19 La description se poursuit avec des allusions « obscures », notamment des flamants roses, ce qui n'est pas sans évoquer le monde d’Alice de Lewis Carroll, au sujet duquel nous empruntons le jeu de mot de Lydie Rekow : « Dans ce tapage carnavalesque du bon sens se joue toute la stratégie poétique du non-sense » (L. Rekow, « La carte et le miroir », 121).
20 La mise à mal du régime visuel ordinaire « affole la raison et révèle la dissociation entre la perception et le sens, la rupture béante entre signifiant et signifié, le lien manquant : “could not relate” » (L. Louvel, « Virginia Woolf: “The Lady in the Looking Glass” », 77).
21 Ibid., 85.
22 V. Woolf, To the Lighthouse, abrégé en TL.

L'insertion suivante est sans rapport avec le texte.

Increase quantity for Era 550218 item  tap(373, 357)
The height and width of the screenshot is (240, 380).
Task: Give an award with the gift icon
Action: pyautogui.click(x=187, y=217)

23 Voir M.A. Miller, « Unveiling “the dialectic of culture and barbarism” in British pageantry », Papers on Language & Literature 34.2 (1998) : 134-161.
24 « Dans le "délire" qu’est la vision, dont parle Merleau-Ponty (L’Œil et l’Esprit, Paris : Gallimard, 1964, 26), "le miroir est une folie redoublée" (C. Enaudeau, « Vu de dos », 90) où s’opère une circularité. Il me semble qu’à travers son œuvre, l’artiste n’échappe pas à ce principe du voir et de l’être-vu (élément même de la vision), il n’échappe pas à ce "narcissisme" non pas sur sa personne, mais pour son propre travail, en ce sens qu’il opère un retour sur soi en un point, ou un pli central, que la figure du miroir propose en la présence de sa ligne frontière » (L. Rekow, « La carte et le miroir », 125). Barthes rappelle que : « Nous avons en français une ambiguïté précieuse de vocabulaire : le "sujet" d’une œuvre est tantôt son "objet" (ce dont elle parle, ce qu’elle propose à la réflexion […]), tantôt l’être humain qui s’y met en scène, qui y figure comme auteur implicite de ce qui est dit (ou peint) » (R. Barthes, L’Obvie et l’obtus, 175).